JULY 10, 2018 —Newbuilding orders slowed across all major ship types in the second quarter of this year, after over $10 billion was committed in the first quarter, according to VesselsValue’s analyst Court Smith.
According to VesselsVale data, the total committed to new deliveries is now at the lowest since the start of 2016. As might be expected, ordering trends in the start of the year were highest in the markets that were seeing the highest returns. This includes the dry bulk and LNG carrier markets, while interest in the low earnings environment tanker markets was softer. In one sense this highlights the short-term view that some investors take of the market. It still appears to be easier to secure financing for ships in a strong market as opposed to those that are suffering in the doldrums.
VesselsValue’s Smith says rising asking prices from shipyards are partially to blame in the downturn in new orders. Higher steel prices, smaller workforces, and less willingness by the yards creditors to accept low margins are contributing to lower buyer interest. The slowdown in newbuilds is an encouraging sign that over-ordering may not be a significant issue. Some of the market segments have a large outstanding orderbook, but most of these are offset by an equal number of ships on the water, which are equal to their recycling value. If orders remain between the $4 billion to $8 billion level through rest of the year it should support the asset values of younger ships as well.

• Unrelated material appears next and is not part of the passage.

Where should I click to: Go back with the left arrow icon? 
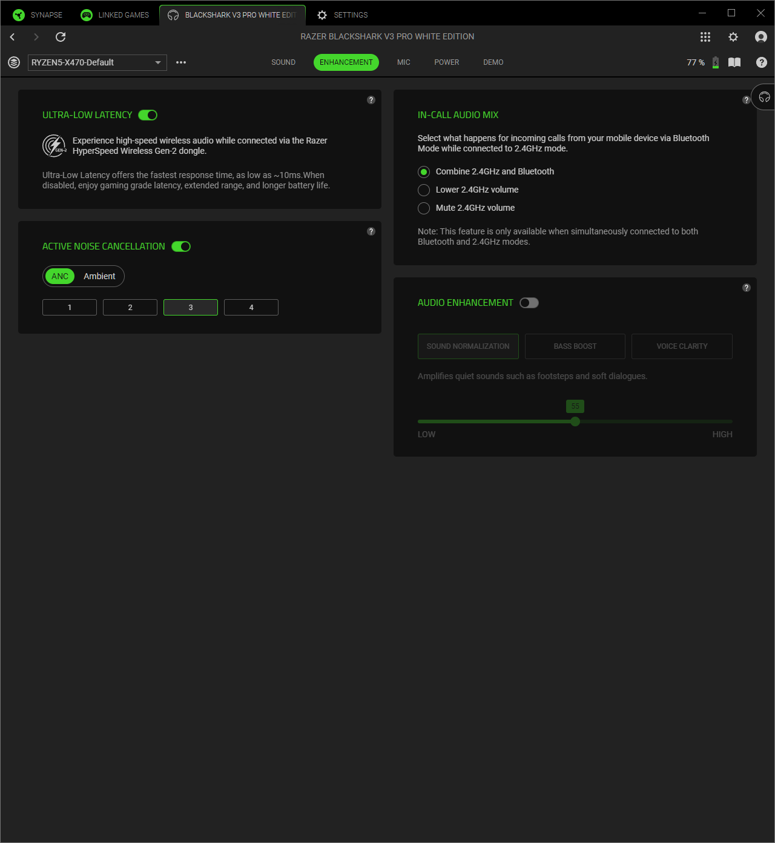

The headwinds to global trade may give some owners pause in fleet renewal plans, especially in the container and dry bulk markets, which would be directly impacted by the higher prices for consumer goods which would result from tariffs. However, most shipping markets appear to be at their trough level or improving, which should encourage more investor interest in newbuilds going forward. The shift in money being committed to the ships is a good reminder that the cyclical nature of the business remains intact.